Multi Cluster Ingress traffic spillover

Problem

Your Google Kubernetes Engine Multi Cluster Ingress Load Balancer is unnecessarily spilling traffic over from X to Y region when backend pods scale down to 0. This causes higher latency for requests.

Environment

Multi cluster Ingress
External Global HTTPS load balancer (LB)
Google Kubernetes Engine

Solution

Use spread constraints to ensure at least 1 Pod in every zone of the region.
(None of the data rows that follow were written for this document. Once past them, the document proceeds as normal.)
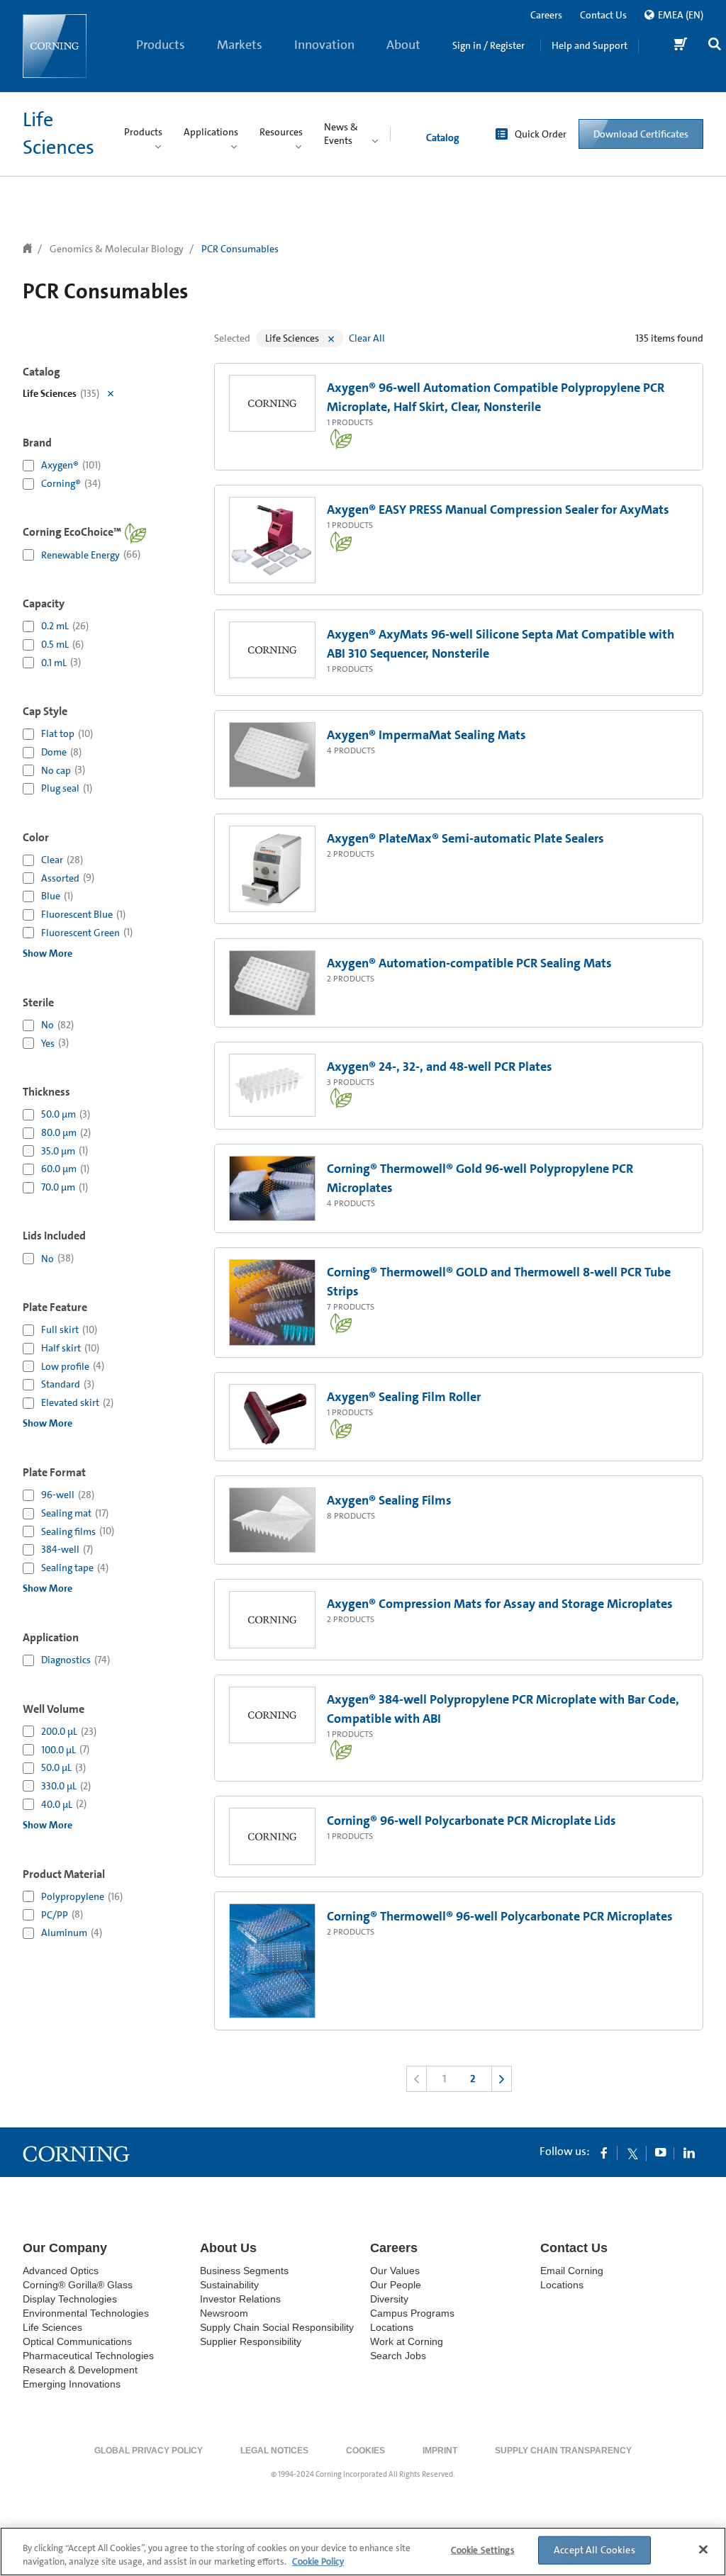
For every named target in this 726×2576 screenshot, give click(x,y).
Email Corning (571, 2270)
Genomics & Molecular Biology (117, 248)
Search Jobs (398, 2355)
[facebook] (604, 2152)
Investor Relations (240, 2299)
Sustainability (229, 2284)
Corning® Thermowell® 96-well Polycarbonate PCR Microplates (500, 1916)
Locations (391, 2327)
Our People (395, 2284)
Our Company (65, 2248)
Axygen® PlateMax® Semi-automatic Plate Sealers (465, 838)
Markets (239, 44)
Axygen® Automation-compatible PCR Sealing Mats (469, 963)
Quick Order (540, 134)
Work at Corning (406, 2341)
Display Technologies (70, 2299)
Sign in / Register (488, 45)
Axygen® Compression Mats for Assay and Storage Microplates (500, 1603)
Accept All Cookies (594, 2549)
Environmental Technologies (86, 2313)
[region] (363, 2551)
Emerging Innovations (72, 2384)
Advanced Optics (61, 2270)
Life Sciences (52, 2327)
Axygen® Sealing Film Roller (404, 1396)
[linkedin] (689, 2152)
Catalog (442, 137)
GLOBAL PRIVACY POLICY (148, 2451)
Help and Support (589, 45)
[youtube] (660, 2152)
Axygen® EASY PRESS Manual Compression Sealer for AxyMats (498, 509)
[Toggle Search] (714, 45)
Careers (546, 15)
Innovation (324, 44)
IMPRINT (440, 2451)
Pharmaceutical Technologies (88, 2355)
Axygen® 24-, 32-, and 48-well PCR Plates (439, 1066)
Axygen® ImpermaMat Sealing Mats (426, 734)
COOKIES (365, 2451)
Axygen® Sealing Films (389, 1500)
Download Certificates (640, 134)
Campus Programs (412, 2313)
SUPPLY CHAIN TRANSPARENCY (563, 2451)
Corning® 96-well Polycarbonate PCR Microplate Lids (471, 1820)
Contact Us (603, 15)
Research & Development (80, 2369)
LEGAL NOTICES (274, 2451)
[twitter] (632, 2152)
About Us (403, 64)
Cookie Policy (318, 2561)
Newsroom (224, 2313)
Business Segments (244, 2270)
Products (160, 44)
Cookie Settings (483, 2550)
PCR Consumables (240, 248)
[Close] (703, 2549)
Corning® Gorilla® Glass (78, 2284)
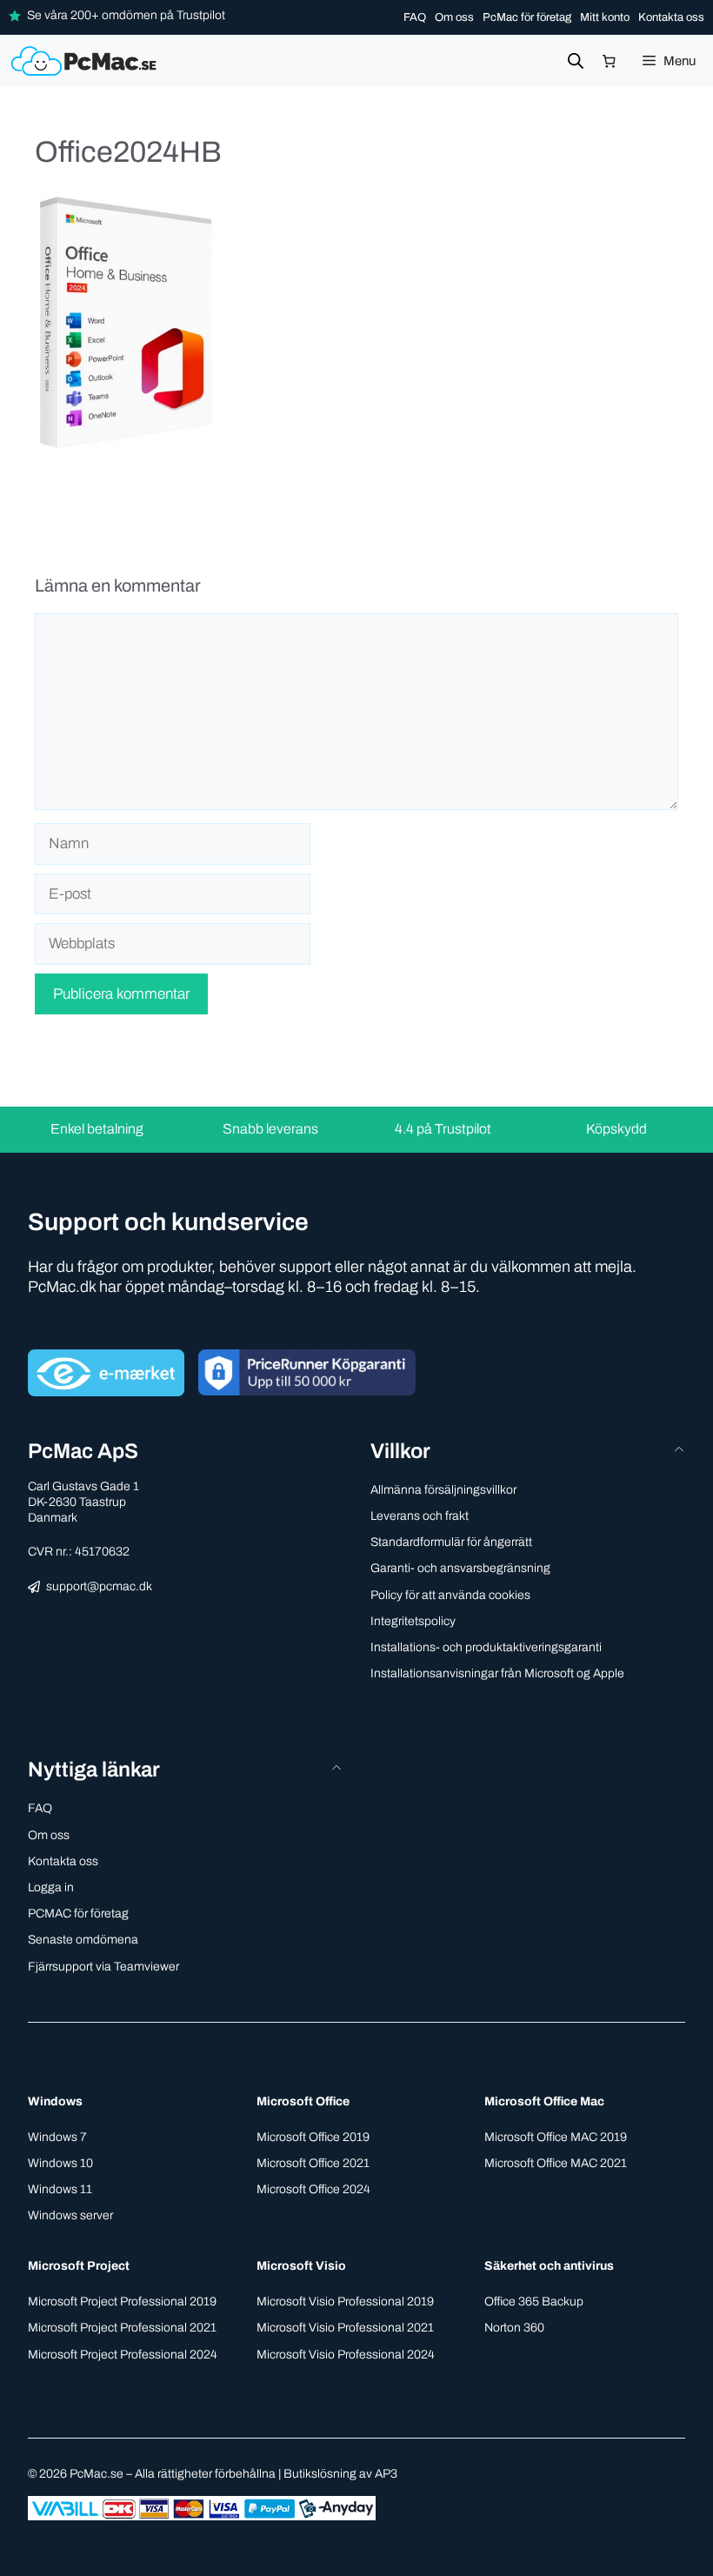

In Q1 2022, Multi Cluster Ingress will support maxRatePerEndpoint which can also be used to prevent the traffic spillover. This value is configured on the backendService.

Cause

The Ingress load balancer backend services are configured with Max-Rate balance mode. The HTTPS LB reroutes traffic across regions on the following 5 scenarios:

When a region’s entire backends reach capacity, traffic reroutes to other regions.
When more than half of the backends in a region are unhealthy, traffic reroutes to other regions.
When all regions' backends are at or above capacity, traffic balances to all regions.
When temporary overflow happens in a slow autoscaling operation, traffic reroutes to other regions.
When high latency happens in some regions, traffic may flow to other regions.

In an example scenario, if you have 3 backend endpoints each in EU and US region, when the EU region has less traffic, 2 of 3 EU backends scale down to 0. This triggers traffic reroute as scenario 2.

Traffic is rerouted to other backends and which includes the US region. Applying maxRateperEndpoint will avoid this issue because reroute will be based on rate capacity on each backend.